FSIS did not always communicate effectively about the 

eligibility status of beef cheek meat, specifically to import 

inspectors. In addition, APHIS issued 1,155 permits for 

the importation of ruminant (e.g., cow, goat) products 

from Canada without ensuring that the agency had an 

appropriate system of internal controls to manage the 

process for a suddenly overwhelming volume of requests. 
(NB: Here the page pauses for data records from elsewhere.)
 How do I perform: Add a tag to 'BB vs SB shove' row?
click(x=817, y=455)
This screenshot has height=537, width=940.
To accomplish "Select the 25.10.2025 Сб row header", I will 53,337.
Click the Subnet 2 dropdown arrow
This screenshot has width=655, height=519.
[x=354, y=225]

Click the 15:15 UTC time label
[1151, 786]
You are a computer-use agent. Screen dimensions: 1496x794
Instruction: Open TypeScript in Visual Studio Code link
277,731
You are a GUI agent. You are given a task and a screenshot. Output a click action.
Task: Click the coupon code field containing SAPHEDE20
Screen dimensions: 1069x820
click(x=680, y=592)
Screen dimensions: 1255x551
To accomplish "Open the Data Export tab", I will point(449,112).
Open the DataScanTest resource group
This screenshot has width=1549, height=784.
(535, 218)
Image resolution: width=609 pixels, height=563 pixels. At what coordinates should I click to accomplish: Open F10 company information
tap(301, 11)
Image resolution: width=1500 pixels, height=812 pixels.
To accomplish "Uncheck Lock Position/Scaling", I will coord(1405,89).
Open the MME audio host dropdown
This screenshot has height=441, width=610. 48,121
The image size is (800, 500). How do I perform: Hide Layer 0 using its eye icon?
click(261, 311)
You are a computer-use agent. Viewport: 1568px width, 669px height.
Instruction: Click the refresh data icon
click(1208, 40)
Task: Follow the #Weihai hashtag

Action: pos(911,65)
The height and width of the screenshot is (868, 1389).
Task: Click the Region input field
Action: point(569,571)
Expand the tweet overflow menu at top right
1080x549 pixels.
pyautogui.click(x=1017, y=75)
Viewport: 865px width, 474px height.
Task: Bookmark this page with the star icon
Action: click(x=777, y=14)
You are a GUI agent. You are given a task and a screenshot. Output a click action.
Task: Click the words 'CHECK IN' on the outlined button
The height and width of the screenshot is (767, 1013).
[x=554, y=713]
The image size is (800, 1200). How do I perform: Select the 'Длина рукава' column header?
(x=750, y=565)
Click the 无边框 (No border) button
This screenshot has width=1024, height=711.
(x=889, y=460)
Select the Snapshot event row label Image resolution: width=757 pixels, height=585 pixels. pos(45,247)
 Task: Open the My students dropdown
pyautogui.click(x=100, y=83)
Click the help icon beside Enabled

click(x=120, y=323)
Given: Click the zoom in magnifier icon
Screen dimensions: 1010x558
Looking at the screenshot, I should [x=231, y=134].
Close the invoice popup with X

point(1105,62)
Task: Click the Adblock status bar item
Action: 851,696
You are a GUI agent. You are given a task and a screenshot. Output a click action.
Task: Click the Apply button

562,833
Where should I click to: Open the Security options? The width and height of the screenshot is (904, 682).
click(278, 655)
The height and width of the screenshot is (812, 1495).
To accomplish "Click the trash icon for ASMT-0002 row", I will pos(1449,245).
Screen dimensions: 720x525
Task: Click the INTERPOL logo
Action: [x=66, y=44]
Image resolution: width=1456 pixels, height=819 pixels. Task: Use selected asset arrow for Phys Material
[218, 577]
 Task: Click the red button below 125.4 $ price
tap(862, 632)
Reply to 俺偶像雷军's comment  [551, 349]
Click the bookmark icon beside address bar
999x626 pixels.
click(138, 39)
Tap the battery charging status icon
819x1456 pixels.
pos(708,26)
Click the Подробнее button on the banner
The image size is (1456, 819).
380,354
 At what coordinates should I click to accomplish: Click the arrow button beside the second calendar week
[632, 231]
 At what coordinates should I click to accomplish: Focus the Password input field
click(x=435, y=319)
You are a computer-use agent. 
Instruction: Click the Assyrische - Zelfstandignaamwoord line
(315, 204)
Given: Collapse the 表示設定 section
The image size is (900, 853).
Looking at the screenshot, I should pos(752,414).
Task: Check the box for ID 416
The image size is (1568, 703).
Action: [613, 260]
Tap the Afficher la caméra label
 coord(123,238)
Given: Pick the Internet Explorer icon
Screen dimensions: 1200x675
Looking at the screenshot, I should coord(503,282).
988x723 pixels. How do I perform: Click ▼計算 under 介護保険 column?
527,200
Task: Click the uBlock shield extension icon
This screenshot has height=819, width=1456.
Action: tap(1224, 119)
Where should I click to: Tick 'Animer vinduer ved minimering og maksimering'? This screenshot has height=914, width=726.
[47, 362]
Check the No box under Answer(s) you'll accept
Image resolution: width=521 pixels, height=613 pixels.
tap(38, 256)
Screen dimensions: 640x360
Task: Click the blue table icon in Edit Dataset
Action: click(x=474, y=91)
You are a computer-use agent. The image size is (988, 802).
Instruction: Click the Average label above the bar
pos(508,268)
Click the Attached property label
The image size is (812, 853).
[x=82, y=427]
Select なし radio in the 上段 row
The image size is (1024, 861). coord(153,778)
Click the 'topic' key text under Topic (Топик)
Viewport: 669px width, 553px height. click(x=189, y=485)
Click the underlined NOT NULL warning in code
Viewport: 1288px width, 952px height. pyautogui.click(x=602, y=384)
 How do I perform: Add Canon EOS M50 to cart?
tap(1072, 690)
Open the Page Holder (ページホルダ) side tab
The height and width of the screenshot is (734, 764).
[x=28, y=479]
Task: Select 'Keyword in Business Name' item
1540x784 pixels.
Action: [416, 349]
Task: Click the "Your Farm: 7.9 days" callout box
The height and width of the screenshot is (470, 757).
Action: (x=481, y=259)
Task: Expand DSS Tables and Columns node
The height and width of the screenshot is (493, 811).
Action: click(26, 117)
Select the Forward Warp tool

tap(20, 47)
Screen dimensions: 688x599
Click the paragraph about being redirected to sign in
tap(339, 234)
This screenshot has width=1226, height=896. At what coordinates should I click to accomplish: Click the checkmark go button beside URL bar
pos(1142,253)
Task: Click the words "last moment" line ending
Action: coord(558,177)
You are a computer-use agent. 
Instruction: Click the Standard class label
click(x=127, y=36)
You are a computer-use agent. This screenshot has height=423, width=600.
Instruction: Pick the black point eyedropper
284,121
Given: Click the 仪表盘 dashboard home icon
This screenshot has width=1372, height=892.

From May through September 2004, we identified more 

than 42,000 pounds of product with questionable 

eligibility. 

APHIS generally agreed to institute procedures for 

communicating changes in policy and monitoring the 

consistency between agency practice and publicly stated 

policy, as well as to strengthen controls and finalize 

procedures to issue and monitor permits. FSIS generally 

agreed to implement controls to communicate the specific 

eligibility of product when its eligibility status changes and 

to implement an edit check in its import information 

system to identify ineligible product. (Audit Report No. 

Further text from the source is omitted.